*Text segment*.
Northern Irishman Rory McIlroy thrives at one of his favourite courses.
Rory McIlroy makes merry in Dubai Desert Classic
DUBAI // Rory McIlroy watched with envy as Martin Kaymer established himself as the king of Abu Dhabi golf and climbed to No 2 in the world rankings.
Now, the young Northern Irishman sees Dubai as a similar springboard for himself.
McIlroy, 21, has made the Emirates Golf Club his favourite port of call during his short career, having accepted early invitations to play in the Omega Dubai Desert Classic as an amateur, and now feels right at home here.
Yesterday marked his sixth appearance in the tournament and the indications are that it may prove to be as memorable as his triumphant visit of two years ago.
"It's a special feeling whenever I come back here," McIlroy said as he savoured his seven-under-par opening round of 65 that earned him a two-stroke advantage going into today's second round.
"This is the one professional tournament I've played more than any other and it feels like home from home.I just feel very comfortable playing here. Like Martin Kaymer says he feels like Abu Dhabi is his home course, I regard this place in the same kind of way."
A run of five consecutive birdies around the turn put McIlroy in early command of the US$2.5 million (Dh9.2m) event, which is the first in 16 years on the European Tour to feature the world's top three players.
That illustrious trio of Lee Westwood, Kaymer and Tiger Woods have much to do over the next 54 holes to overtake the confident leader.

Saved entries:
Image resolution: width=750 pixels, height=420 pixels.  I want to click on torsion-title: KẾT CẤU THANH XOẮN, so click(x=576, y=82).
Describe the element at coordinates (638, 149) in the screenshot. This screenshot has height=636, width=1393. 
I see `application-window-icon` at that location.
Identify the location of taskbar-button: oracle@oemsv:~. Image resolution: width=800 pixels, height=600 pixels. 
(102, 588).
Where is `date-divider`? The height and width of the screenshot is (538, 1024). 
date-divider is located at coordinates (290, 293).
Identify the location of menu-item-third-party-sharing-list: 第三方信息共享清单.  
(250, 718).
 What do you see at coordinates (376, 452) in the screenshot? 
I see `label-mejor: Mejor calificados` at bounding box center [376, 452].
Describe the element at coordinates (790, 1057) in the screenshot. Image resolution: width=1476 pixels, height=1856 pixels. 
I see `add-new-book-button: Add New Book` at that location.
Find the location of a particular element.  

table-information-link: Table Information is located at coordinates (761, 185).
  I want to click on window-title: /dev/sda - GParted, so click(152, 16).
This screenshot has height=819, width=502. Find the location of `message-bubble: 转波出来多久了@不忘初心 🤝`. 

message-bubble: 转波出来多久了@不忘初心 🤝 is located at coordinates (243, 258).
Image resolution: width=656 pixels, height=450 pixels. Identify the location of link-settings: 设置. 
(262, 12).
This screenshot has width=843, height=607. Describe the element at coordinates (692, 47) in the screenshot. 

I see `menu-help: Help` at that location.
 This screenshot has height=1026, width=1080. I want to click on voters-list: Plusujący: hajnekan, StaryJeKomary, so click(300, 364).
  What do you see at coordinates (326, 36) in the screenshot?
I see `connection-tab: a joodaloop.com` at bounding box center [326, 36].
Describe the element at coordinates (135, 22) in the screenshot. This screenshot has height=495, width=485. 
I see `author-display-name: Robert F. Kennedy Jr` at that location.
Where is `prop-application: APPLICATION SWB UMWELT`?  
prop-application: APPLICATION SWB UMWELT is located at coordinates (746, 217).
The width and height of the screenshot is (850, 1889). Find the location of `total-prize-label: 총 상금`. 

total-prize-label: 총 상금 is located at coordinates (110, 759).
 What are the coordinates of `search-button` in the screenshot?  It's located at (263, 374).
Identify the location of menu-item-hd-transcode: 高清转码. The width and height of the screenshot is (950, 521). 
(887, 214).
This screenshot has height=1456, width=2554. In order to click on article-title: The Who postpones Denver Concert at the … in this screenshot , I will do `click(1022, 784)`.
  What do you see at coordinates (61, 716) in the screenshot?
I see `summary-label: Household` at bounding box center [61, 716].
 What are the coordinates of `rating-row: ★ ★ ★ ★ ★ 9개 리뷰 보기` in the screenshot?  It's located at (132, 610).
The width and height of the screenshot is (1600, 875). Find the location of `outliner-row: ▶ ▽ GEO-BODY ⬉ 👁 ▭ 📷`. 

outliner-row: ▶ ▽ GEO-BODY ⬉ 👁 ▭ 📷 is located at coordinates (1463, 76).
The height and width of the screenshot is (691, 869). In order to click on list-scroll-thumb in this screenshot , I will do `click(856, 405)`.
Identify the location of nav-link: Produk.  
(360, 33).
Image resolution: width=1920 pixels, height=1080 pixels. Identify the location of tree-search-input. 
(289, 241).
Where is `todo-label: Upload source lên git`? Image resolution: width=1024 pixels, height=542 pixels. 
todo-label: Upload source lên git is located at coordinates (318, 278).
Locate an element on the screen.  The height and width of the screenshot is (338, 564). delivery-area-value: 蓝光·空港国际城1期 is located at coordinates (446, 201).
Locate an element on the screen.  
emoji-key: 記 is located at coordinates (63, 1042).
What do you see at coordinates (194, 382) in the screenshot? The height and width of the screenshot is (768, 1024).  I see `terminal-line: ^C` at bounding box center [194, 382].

*Tasks and exercises*.
A - What are the main points of the report on Rory McIlroy at the Dubai Desert Classic? Answer in two sentences.
B - In the report on Rory McIlroy in Dubai, why does McIlroy feel so comfortable at the Emirates Golf Club?
C - Carry on with the report on Rory McIlroy's opening round in Dubai from the point where it stops.
The records have no connection to the text.

*Results*.
A - Rory McIlroy, 21, opened the Omega Dubai Desert Classic with a seven-under-par 65, helped by five consecutive birdies around the turn, and took a two-stroke lead into the second round. He said the Emirates Golf Club feels like home, much as Martin Kaymer regards Abu Dhabi, and the rest of the field still includes Lee Westwood, Kaymer and Tiger Woods, the world's top three players.

B - He has played this tournament more than any other professional event, having accepted early invitations to compete in it as an amateur. His appearance this week was his sixth, and he says the course feels like home from home.

C -
"I felt I was in control for most of the day, taking on the pins I needed to and leaving alone the ones I didn't need to go at," McIlroy said.
Woods, still feeling his way back to form and confidence, kept himself in contention for a third title here after an eagle at the 18th hole reduced his yawning eight-shot deficit to a more manageable six.
Two shots with his three wood cut the daunting 564-yard final hole down to size, boosting the morale of the 14-time major champion for what he hopes will be a better second day.
"A lot of the guys shot good numbers this morning when the wind was lighter so hopefully I can do the same thing tomorrow morning," Woods said. Westwood, despite a bogey at that final hole, and Kaymer posted respectable 69s in afternoon conditions that proved far trickier than those confronting McIlroy for his 7.50am start.
Westwood, determined to extend his reign as world No 1 in the face of Kaymer's challenge, tried not to let the late lapse bother him.
"It wasn't too easy out there, so 69 is a good score," he said. "I played well and hit a lot of good shots out there. If I can go out there and shoot five or six under I'll be in a good position.
Kaymer's steady opening round was spoiled by the unluckiest of breaks at the ninth hole. His approach, played conservatively to the right of potential trouble, bounced off one of the hospitality chalets and skidded across the green into the lake, resulting in a double-bogey six.
"I hit it a little bit off line but not that bad," he said. "I was surprised to see it go all the way into the water. It was a little unlucky." The nearest overnight rivals to McIlroy are Sergio Garcia, the Spaniard who has endured a frustrating time over the past two years, and South Africa's Thomas Aiken.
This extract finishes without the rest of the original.